Using a single DSP48E2 Slice to infer three 48-bit inputs adder

Hi All,
I have nine 8-bit values that I want to add using the dsp slices.
As an example I tried this code from the Xilinx answer records(https://www.xilinx.com/support/answers/66429.html).
I want to implement the second approach: "Two of the inputs are free to come from any source and one input comes from an internal DSP48 feedback signal as in a MAC."
But after synthesis even the original verilog code is inferring 2 DSP slices.
Am I interpreting things wrong or is there any bug in the code?

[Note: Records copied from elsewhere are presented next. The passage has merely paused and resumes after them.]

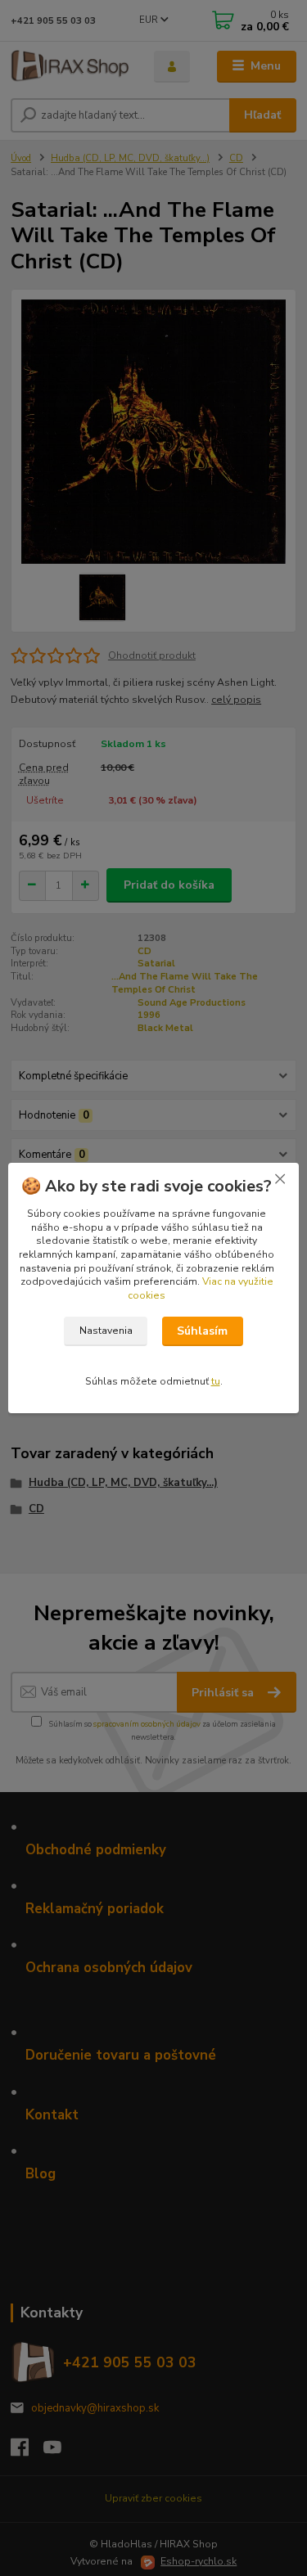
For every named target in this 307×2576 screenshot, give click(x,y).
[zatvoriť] (280, 1179)
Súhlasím (202, 1331)
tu (215, 1381)
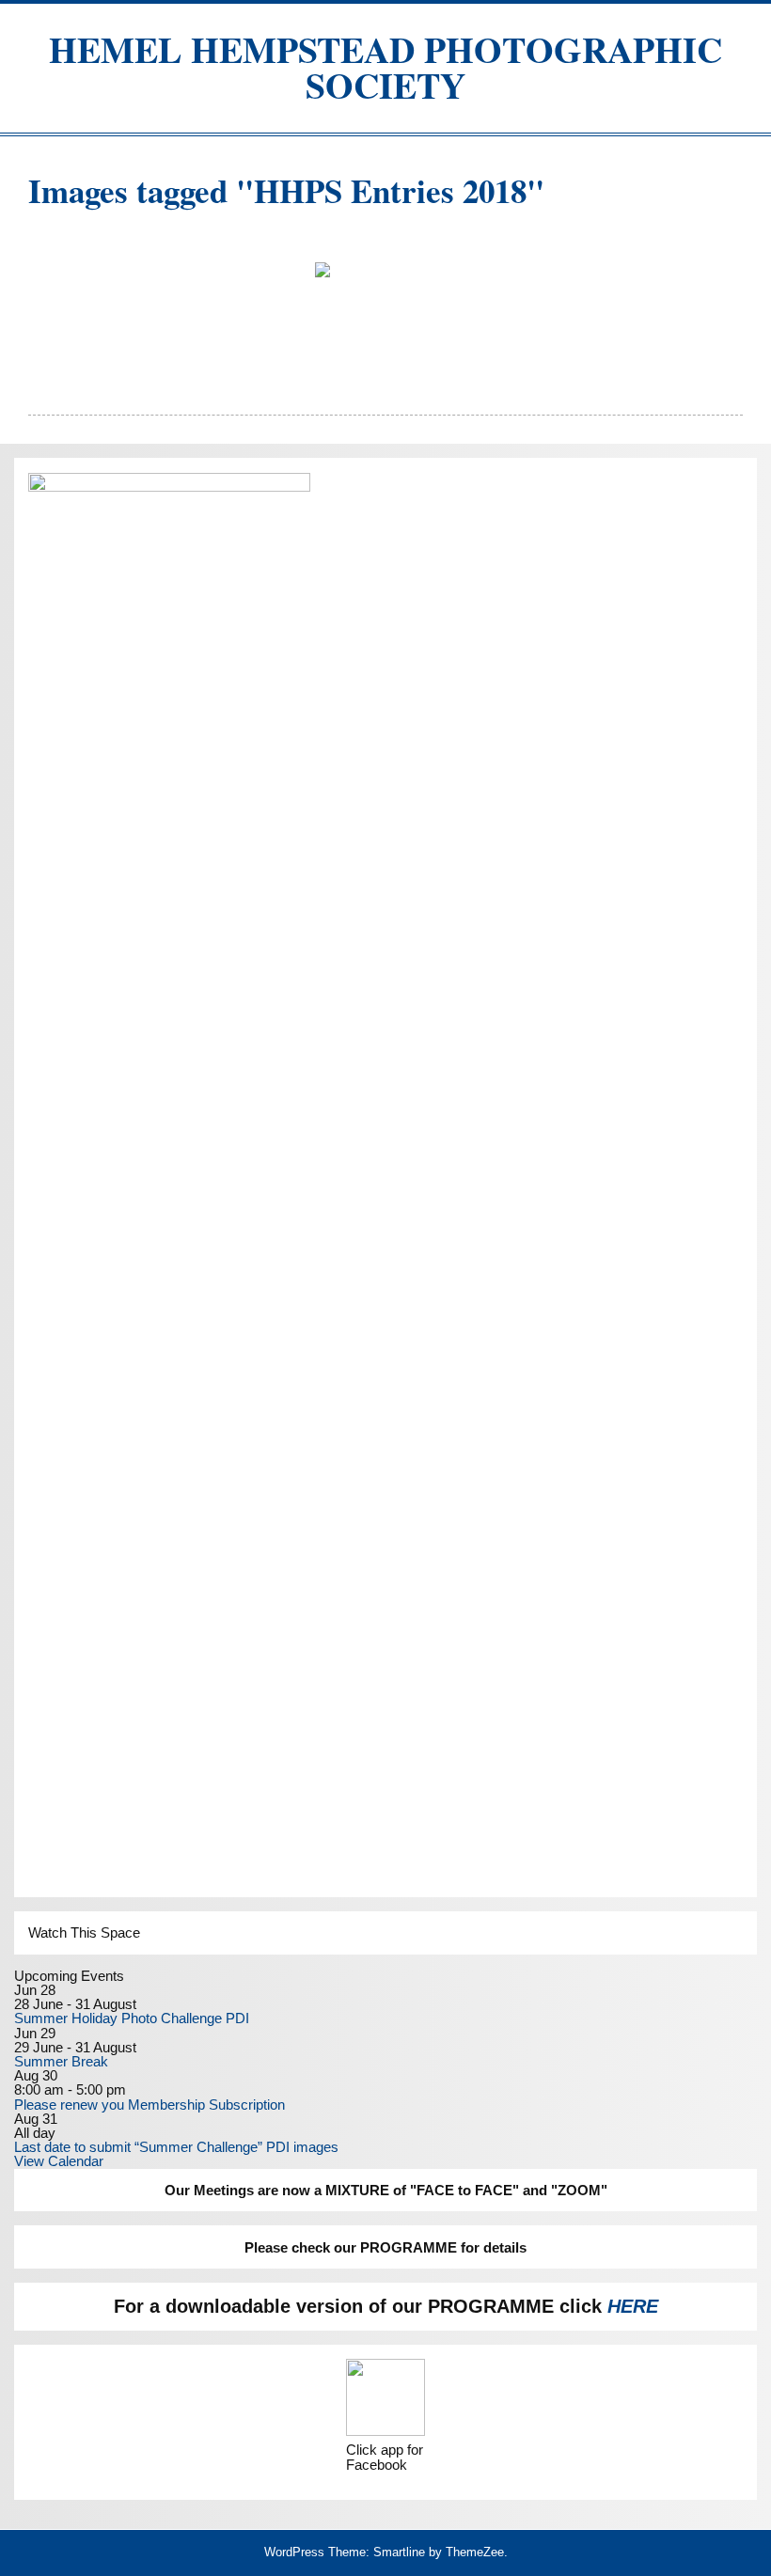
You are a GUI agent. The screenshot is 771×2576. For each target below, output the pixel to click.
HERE (632, 2306)
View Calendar (58, 2161)
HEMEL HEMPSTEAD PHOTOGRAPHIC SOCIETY (385, 67)
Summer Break (61, 2061)
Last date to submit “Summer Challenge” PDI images (176, 2147)
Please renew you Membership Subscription (149, 2105)
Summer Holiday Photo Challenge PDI (131, 2018)
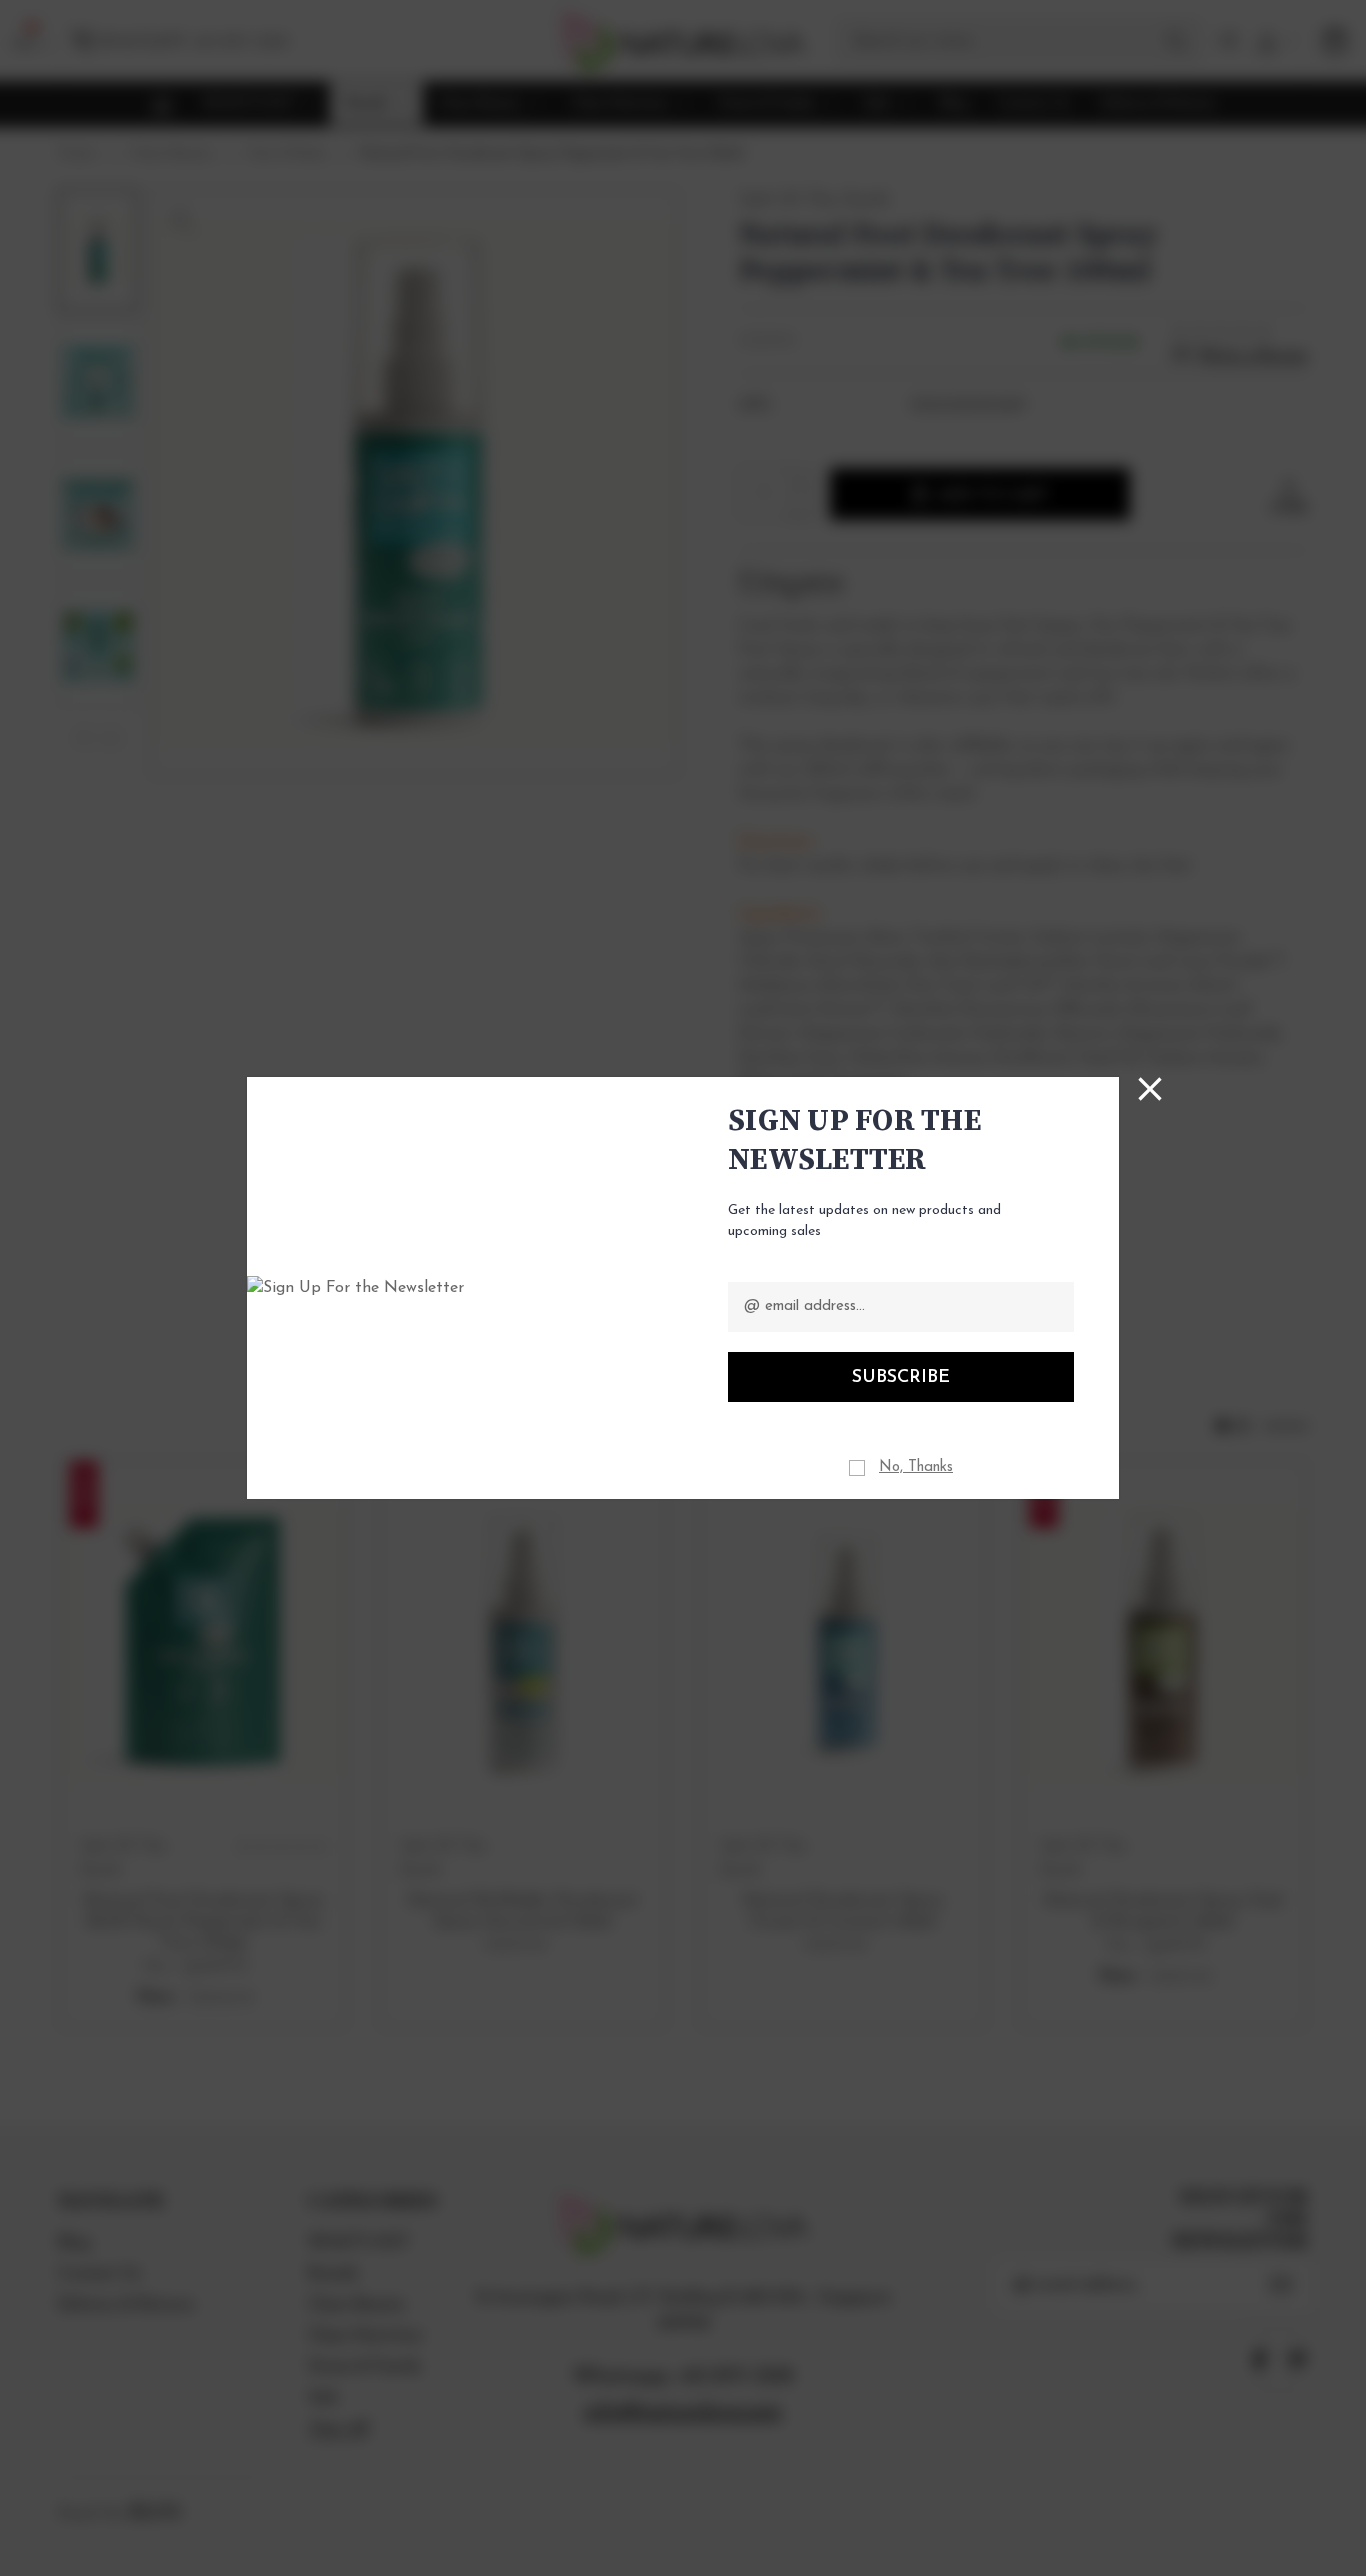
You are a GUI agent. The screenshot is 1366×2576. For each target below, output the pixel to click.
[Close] (1150, 1089)
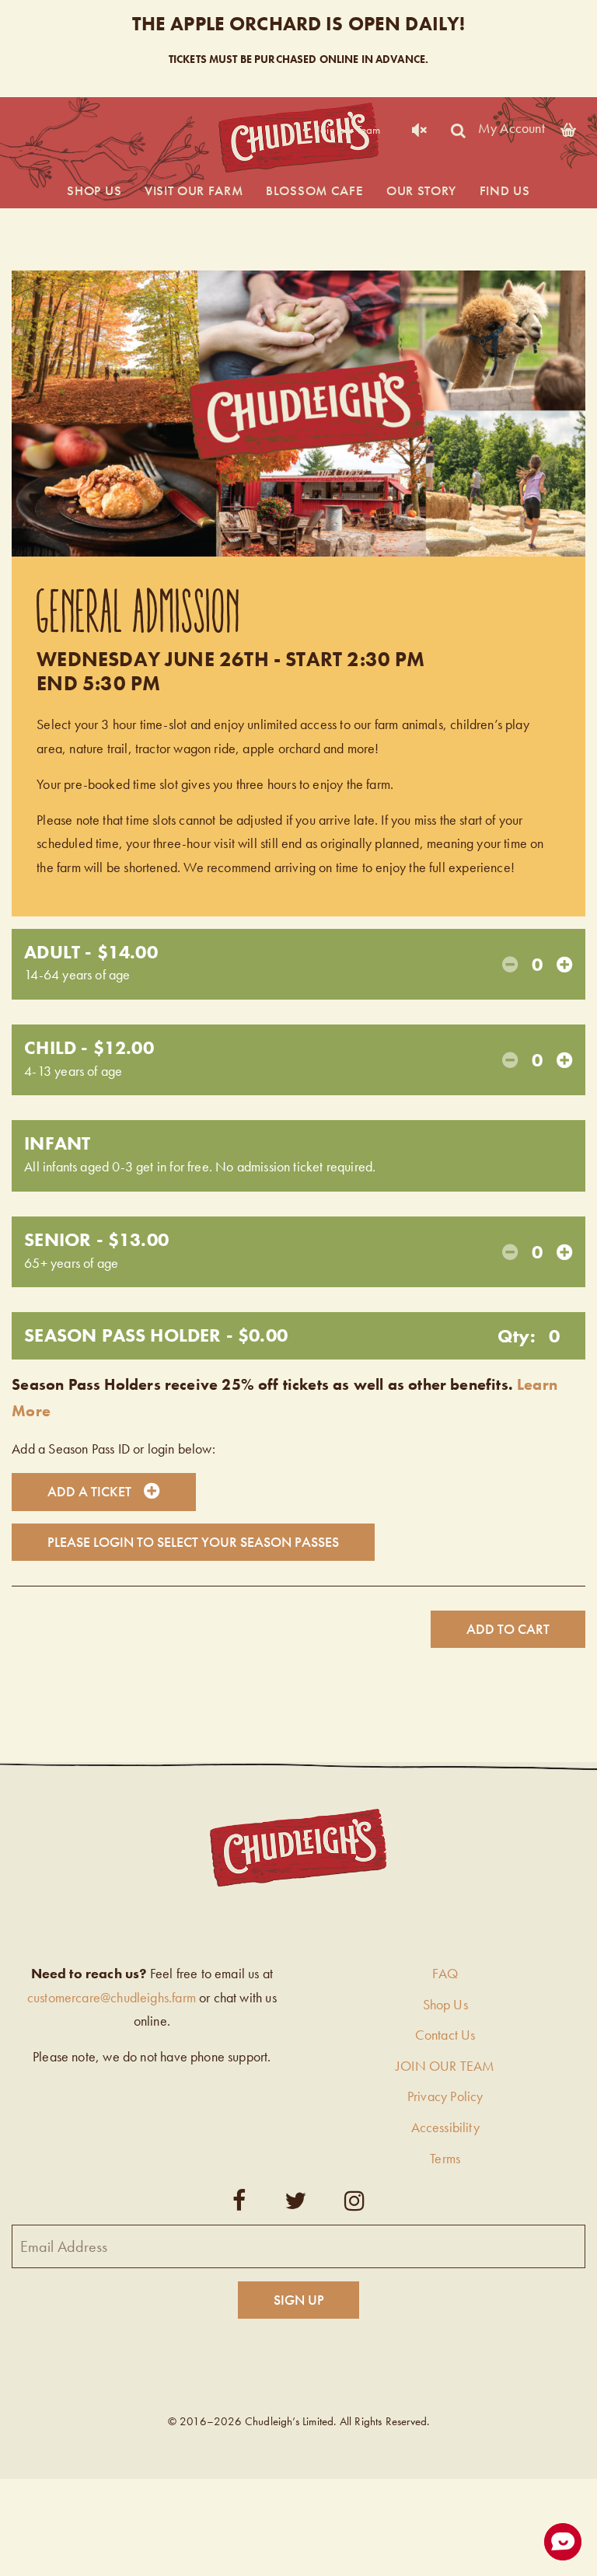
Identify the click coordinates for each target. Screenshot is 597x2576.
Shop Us (94, 190)
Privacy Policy (445, 2096)
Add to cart (508, 1629)
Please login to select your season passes (193, 1542)
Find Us (505, 190)
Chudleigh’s (298, 138)
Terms (445, 2158)
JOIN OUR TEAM (445, 2066)
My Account (511, 127)
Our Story (421, 190)
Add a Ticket (89, 1491)
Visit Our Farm (194, 190)
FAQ (445, 1973)
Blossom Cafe (314, 190)
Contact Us (445, 2035)
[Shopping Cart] (568, 127)
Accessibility (445, 2127)
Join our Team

I created this VHDL equivalent of the Verilog code from Xilinx.
library IEEE; use IEEE.STD_LOGIC_1164.ALL; use IEEE.NUMERIC_STD.ALL; entity tri_adr is GENERIC( CONSTANT SIZEIN : NATURAL := 48; -- Input size CONSTANT SIZEOUT : NATURAL := 48 -- Output size ); PORT( clk : in STD_LOGIC; -- Clock resetn_glb : in STD_LOGIC; -- Global Reset from the Zynq PS resetn_lc : in STD_LOGIC; -- Local Reset if necessary operand_i1 : in STD_LOGIC_VECTOR (SIZEIN-1 downto 0); -- 1st input to dsp operand_i2 : in STD_LOGIC_VECTOR (SIZEIN-1 downto 0); -- 2nd input to dsp operand_i3 : in STD_LOGIC_VECTOR (SIZEIN-1 downto 0); -- 3nd input to dsp avg_out : out STD_LOGIC_VECTOR (SIZEOUT-1 downto 0) -- Averged output ); attribute USE_DSP : string; attribute USE_DSP of tri_adr: entity is "YES"; end ENTITY; architecture behav of tri_adr is signal a : std_logic_vector (26 downto 0); signal b : std_logic_vector (17 downto 0); signal pcout : std_logic_vector (SIZEOUT-1 downto 0); signal avg_t : std_logic_vector (SIZEOUT-1 downto 0); begin avg:PROCESS (clk) --check every clk begin if rising_edge(clk) then if resetn_glb = '0' then --negative assert avg_t <= (OTHERS => '0'); pcout <= (OTHERS => '0'); else pcout <= std_logic_vector((signed(a) * signed(b)) + signed(operand_i1)); avg_t <= std_logic_vector(signed(pcout) + signed(operand_i2) + signed(operand_i3)); -- avg_t <= std_logic_vector(signed(operand_i1) + signed(operand_i2) + signed(operand_i3)); end if; end if; end PROCESS; -- Output result avg_out <= avg_t; end behav;
I will be adding three 8-bit numbers using one DSP slice and create a cascaded adder logic to do addittion of all nine values.
Thanks in advance.
Best regards

I think it is because it is a signed MUL and may exceed the limit of one DSP.